Osnabrück University () is a public research university located in the city of Osnabrück in Lower Saxony, Germany.

In 2011 it was attended by 11,034 students; the staff of 1,858 consisted of 209 professors, 936 additional academic personnel (lecturers without professorships, post-doctoral researchers and post-graduate assistants) and 713 non-academic personnel. The university is known for its many interdisciplinary degree programmes, some of them rare or even unique among German universities, including European Studies, Migration Research, Applied Systems Science and Cognitive Science. Notably, the university is well known for its research in cognitive science, peace and conflict studies, democratic governance, European Studies, Migration studies among many others.

In addition, the university, through its Master of Arts in Democratic Governance and Civil Society graduate program, is also part of the highly prestigious DAAD Public Policy and Good Governance Scholarships for Developing Countries, along with other reputable institutions in political science and public policy such as the Hertie School of Governance in Berlin and the Willy Brandt School of Public Policy in Erfurt. The program attracts people from Asia, Latin America, and Africa to study in selected German universities for a policy-oriented Master's program.

Former President of Germany, Christian Wulff, is an alumnus of the university.

History 
Higher education began in 1632 in Osnabrück when the Gymnasium Carolinum was upgraded into a Jesuit university. However, the Academia Carolina Osnabrugensis was closed just one year later when Swedish troops recaptured Osnabrück for the Protestant side in the Thirty Years' War.

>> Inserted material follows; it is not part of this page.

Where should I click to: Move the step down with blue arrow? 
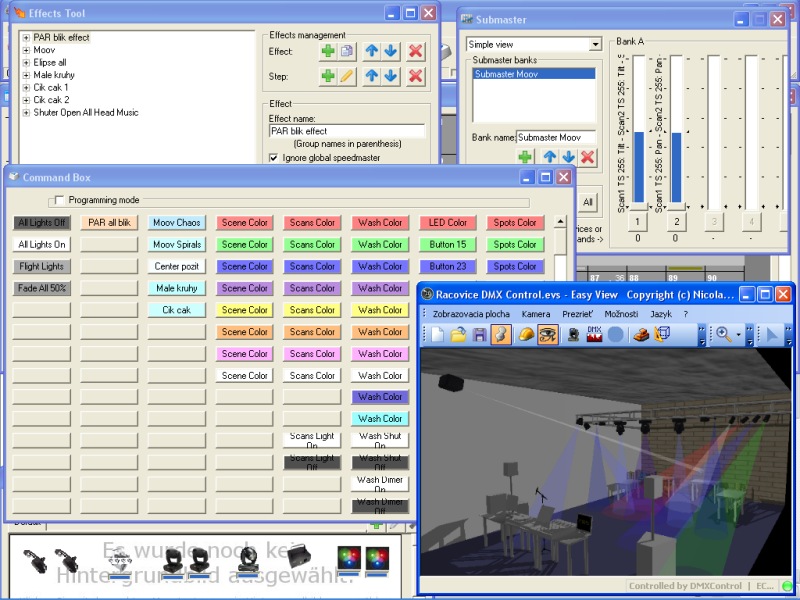click(390, 76)
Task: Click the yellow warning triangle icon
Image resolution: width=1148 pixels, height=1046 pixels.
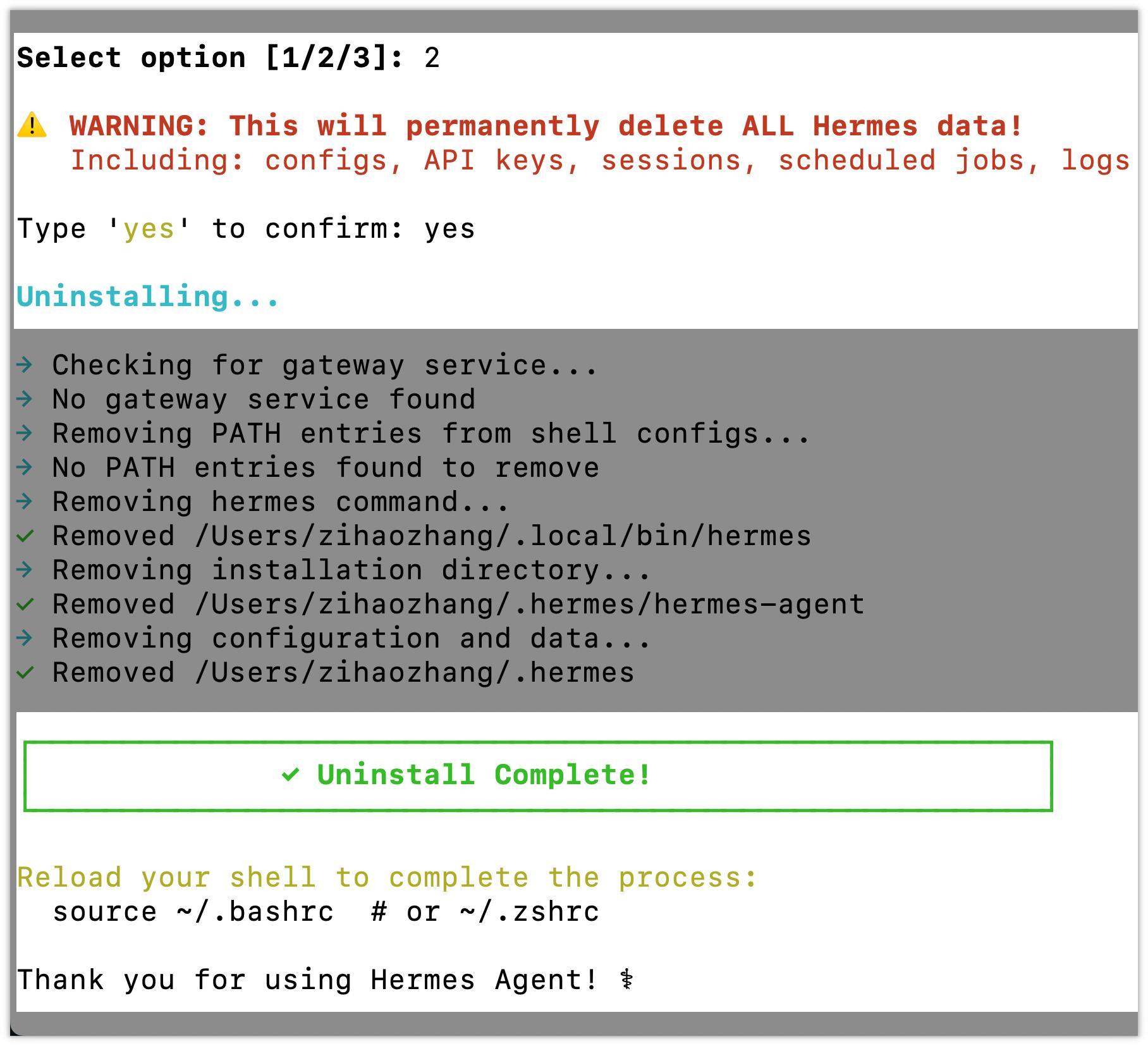Action: 32,125
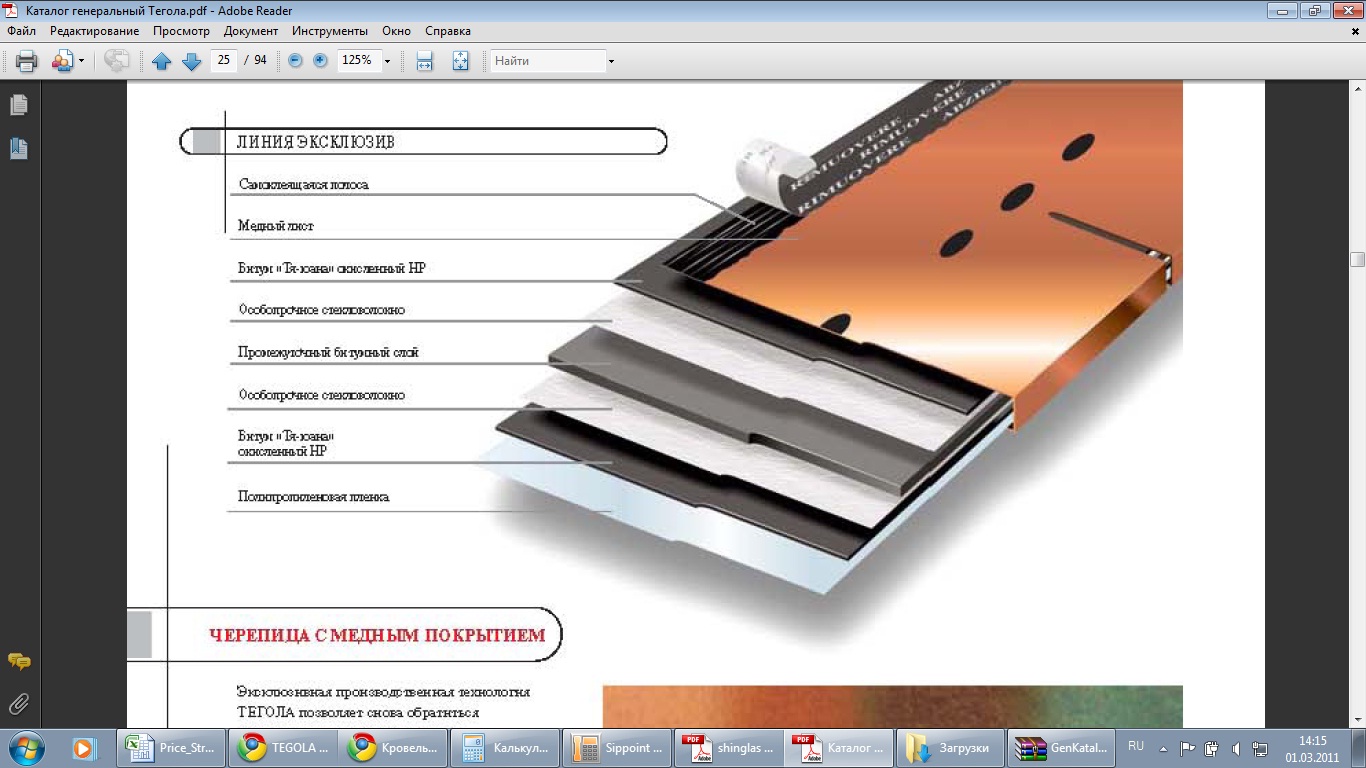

The government of the state of Lower Saxony decided to set up a university in Osnabrück in 1970, and by 1973 had laid down the legal basis for such an institution. The university opened for the summer semester in 1974 as a successor institution to the Adolf Reichwein Teachers' College, which had occupied the former palace of the Prince-Bishopric since 1953.

Location 

The main building of Osnabrück University is the baroque castle (built 1667–1675), formerly home and office to the Prince-Bishop of Osnabrück, nowadays housing mainly university administration. It is located close to the city center. In summer, the (mostly grass-covered) castle court is used for open air cinema and

concerts.

Most faculty buildings are scattered in close vicinity of the castle. Sport stadium and gymnasium are a bit farther away; the mathematical and natural-scientific faculties as well as the botanical garden are located in the western part of the city in the borough "Westerberg" (the "Western Mountain", which is rather a hill than a mountain). The campus at Westerberg is in parts shared with the neighbouring University of Applied Sciences. The distance between castle and the Westerberg campus is about 1.2 miles.

Departments and Institutes 
Osnabrück University consists of ten schools (Fachbereiche) and four interdisciplinary institutes. Schools are split up into subjects or institutes or both.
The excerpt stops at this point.